**TREŚĆ ZADANIA**
Przedstaw każdy wiersz poniższego zestawienia jako osobny napis na liście JSON, pomijając puste wiersze.

______

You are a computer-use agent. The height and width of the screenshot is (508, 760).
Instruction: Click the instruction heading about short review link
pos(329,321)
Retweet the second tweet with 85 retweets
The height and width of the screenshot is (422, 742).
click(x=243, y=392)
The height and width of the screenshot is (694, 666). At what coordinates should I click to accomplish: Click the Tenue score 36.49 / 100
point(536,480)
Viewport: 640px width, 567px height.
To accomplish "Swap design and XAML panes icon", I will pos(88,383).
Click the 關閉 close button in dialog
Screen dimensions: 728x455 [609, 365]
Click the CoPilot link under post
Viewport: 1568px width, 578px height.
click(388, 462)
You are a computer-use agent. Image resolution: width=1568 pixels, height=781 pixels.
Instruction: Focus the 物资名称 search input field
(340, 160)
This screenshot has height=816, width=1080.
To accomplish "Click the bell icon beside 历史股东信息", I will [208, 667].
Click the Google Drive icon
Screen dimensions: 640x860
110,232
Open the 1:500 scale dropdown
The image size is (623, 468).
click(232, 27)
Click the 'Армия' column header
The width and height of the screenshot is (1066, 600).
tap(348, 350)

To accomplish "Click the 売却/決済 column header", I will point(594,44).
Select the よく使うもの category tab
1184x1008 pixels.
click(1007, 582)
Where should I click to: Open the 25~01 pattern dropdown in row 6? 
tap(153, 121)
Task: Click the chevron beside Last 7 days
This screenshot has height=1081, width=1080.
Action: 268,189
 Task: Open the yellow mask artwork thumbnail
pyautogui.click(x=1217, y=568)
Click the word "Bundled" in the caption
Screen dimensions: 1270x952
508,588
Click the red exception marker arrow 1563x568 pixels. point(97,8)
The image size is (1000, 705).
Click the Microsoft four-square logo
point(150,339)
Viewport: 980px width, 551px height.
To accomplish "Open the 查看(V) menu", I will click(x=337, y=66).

______

**ROZWIĄZANIE**
[
  "You are a computer-use agent. The height and width of the screenshot is (508, 760).",
  "Instruction: Click the instruction heading about short review link",
  "pos(329,321)",
  "Retweet the second tweet with 85 retweets",
  "The height and width of the screenshot is (422, 742).",
  "click(x=243, y=392)",
  "The height and width of the screenshot is (694, 666). At what coordinates should I click to accomplish: Click the Tenue score 36.49 / 100",
  "point(536,480)",
  "Viewport: 640px width, 567px height.",
  "To accomplish \"Swap design and XAML panes icon\", I will pos(88,383).",
  "Click the 關閉 close button in dialog",
  "Screen dimensions: 728x455 [609, 365]",
  "Click the CoPilot link under post",
  "Viewport: 1568px width, 578px height.",
  "click(388, 462)",
  "You are a computer-use agent. Image resolution: width=1568 pixels, height=781 pixels.",
  "Instruction: Focus the 物资名称 search input field",
  "(340, 160)",
  "This screenshot has height=816, width=1080.",
  "To accomplish \"Click the bell icon beside 历史股东信息\", I will [208, 667].",
  "Click the Google Drive icon",
  "Screen dimensions: 640x860",
  "110,232",
  "Open the 1:500 scale dropdown",
  "The image size is (623, 468).",
  "click(232, 27)",
  "Click the 'Армия' column header",
  "The width and height of the screenshot is (1066, 600).",
  "tap(348, 350)",
  "To accomplish \"Click the 売却/決済 column header\", I will point(594,44).",
  "Select the よく使うもの category tab",
  "1184x1008 pixels.",
  "click(1007, 582)",
  "Where should I click to: Open the 25~01 pattern dropdown in row 6? ",
  "tap(153, 121)",
  "Task: Click the chevron beside Last 7 days",
  "This screenshot has height=1081, width=1080.",
  "Action: 268,189",
  " Task: Open the yellow mask artwork thumbnail",
  "pyautogui.click(x=1217, y=568)",
  "Click the word \"Bundled\" in the caption",
  "Screen dimensions: 1270x952",
  "508,588",
  "Click the red exception marker arrow 1563x568 pixels. point(97,8)",
  "The image size is (1000, 705).",
  "Click the Microsoft four-square logo",
  "point(150,339)",
  "Viewport: 980px width, 551px height.",
  "To accomplish \"Open the 查看(V) menu\", I will click(x=337, y=66)."
]